The control group consisted of twenty 4th-year medical students (in a six-year program), creating a ratio of 2:1 control to intervention groups. Students in this group participated in a formal course focused on obtaining the standard cardiac transthoracic ultrasound views and consisted of four hours of formal lectures with an additional four hours of hands-on practice under supervision of cardiologists and sonographers. This course was shown to be feasible for training medical students and has been previously described by the authors.
The six-minute exam:
Following completion of the study period, students from both groups were evaluated using the six-minute exam. The goal of this exam was to assess the students’ ability to perform a FOCUS exam by obtaining the basic FOCUS. This exam has been previously described by the authors. Each student was given six minutes to obtain the main FOCUS views in a predetermined order using a PUD: Parasternal long axis view (PLAX), Parasternal short axis view (PSAX) including aortic, mitral and mid-papillary level views, Apical 4- chamber view and subcostal view standard and focusing on the IVC.
Views obtained by students were captured as video files, randomly scrambled and rated by two expert echocardiography physicians who were blinded to the students’ group for evaluation.
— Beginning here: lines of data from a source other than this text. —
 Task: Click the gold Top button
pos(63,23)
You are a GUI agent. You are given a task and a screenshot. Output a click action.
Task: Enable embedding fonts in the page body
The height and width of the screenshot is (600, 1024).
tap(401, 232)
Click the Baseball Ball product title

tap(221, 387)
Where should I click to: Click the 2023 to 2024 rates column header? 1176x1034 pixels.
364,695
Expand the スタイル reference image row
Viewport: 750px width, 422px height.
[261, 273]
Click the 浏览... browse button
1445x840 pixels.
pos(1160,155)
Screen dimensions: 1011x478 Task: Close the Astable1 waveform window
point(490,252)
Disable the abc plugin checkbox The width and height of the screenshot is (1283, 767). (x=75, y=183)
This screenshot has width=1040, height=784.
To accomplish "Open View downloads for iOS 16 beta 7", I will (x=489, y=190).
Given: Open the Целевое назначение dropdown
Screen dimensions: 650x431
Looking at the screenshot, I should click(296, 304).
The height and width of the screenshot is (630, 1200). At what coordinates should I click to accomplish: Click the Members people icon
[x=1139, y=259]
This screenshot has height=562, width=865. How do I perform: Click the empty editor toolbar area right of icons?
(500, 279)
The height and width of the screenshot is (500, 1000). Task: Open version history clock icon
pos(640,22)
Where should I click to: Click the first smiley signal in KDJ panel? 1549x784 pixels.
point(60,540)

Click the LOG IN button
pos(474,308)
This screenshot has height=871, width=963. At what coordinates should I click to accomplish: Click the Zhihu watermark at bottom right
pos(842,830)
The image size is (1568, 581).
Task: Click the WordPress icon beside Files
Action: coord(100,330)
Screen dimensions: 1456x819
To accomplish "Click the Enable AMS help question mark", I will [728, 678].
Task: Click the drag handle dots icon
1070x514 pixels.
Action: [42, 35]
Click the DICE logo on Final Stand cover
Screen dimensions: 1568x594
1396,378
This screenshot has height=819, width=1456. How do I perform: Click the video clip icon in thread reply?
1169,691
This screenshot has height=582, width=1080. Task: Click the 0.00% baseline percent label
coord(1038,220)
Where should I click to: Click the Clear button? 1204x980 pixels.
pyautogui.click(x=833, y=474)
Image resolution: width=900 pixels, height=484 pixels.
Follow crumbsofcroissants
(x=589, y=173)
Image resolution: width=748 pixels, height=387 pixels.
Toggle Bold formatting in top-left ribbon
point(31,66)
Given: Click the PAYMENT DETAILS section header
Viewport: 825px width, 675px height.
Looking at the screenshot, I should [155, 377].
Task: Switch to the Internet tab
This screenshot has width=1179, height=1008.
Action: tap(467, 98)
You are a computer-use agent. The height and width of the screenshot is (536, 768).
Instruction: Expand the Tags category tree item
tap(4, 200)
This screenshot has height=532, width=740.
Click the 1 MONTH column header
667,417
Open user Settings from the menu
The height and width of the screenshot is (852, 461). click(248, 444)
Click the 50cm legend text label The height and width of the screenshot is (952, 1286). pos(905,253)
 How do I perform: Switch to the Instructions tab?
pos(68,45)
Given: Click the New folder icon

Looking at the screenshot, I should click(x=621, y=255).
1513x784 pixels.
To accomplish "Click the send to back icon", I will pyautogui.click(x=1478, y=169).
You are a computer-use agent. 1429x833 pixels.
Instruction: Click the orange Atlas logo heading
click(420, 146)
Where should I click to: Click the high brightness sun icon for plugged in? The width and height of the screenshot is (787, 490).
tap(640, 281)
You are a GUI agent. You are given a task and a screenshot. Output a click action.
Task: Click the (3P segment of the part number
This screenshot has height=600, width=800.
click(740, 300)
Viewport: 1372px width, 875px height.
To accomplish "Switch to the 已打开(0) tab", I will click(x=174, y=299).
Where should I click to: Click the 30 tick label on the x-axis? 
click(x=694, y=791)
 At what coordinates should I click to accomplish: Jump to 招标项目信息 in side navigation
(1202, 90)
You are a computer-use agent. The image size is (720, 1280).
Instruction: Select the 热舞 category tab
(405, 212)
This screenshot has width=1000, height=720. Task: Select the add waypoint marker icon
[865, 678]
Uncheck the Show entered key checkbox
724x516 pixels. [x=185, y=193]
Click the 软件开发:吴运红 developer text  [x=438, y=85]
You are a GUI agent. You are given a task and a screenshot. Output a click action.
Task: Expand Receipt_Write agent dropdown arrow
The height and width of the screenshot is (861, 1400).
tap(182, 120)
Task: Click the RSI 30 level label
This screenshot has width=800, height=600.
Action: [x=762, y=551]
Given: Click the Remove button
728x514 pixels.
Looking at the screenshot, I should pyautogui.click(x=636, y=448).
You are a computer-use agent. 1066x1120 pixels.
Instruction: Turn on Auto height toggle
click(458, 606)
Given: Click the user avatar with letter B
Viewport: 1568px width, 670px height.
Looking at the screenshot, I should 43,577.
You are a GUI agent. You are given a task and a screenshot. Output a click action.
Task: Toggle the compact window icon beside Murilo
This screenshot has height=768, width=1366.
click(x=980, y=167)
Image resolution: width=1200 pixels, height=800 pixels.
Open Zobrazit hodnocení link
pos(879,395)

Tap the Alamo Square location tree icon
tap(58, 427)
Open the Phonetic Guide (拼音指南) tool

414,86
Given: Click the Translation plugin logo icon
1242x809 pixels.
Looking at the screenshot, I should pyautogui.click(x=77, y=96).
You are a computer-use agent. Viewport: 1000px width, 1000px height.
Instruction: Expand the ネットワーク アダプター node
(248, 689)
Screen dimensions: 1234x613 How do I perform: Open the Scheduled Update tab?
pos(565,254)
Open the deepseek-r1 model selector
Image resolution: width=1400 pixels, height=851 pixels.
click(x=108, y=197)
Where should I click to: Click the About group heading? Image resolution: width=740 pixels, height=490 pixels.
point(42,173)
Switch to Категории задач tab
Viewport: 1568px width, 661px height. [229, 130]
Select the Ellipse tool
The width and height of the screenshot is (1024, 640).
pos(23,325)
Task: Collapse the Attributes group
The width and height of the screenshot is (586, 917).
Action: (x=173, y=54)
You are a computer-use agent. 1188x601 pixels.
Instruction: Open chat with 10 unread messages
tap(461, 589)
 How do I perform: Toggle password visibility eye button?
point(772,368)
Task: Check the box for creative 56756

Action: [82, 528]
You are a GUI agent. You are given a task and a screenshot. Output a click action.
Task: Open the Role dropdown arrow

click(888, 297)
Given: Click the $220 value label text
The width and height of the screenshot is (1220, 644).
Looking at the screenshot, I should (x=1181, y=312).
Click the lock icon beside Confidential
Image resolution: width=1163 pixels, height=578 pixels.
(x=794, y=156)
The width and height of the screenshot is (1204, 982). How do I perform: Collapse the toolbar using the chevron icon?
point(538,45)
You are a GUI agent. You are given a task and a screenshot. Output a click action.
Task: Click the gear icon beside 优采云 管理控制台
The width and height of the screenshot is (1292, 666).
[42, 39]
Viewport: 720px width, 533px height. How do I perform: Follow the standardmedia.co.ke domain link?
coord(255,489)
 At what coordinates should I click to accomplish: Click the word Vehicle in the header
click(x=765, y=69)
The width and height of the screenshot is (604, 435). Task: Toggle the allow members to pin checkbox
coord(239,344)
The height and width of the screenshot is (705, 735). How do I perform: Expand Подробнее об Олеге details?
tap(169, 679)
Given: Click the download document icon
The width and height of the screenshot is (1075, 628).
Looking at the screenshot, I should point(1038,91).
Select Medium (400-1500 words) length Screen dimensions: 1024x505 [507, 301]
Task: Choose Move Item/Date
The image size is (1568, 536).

The median test score for the eLearning group was higher than the control group, but this difference did not reach statistical significance (p = 0.508). This study demonstrated that medical students are able to independently learn how to acquire the FOCUS views by using an eLearning platform in combination with self-practice using a PUD.
The authors concluded that learning cardiac ultrasound independently using a combination of eLearning platform and self-practice is feasible, and may serve as an important, cost-effective, modern adjunct to heavily resource-consuming traditional cardiac ultrasound teaching.
In the era of the COVID-19 pandemic, shifting POCUS learning from hands-on courses to online training may be invaluable in teaching the new generation of clinicians.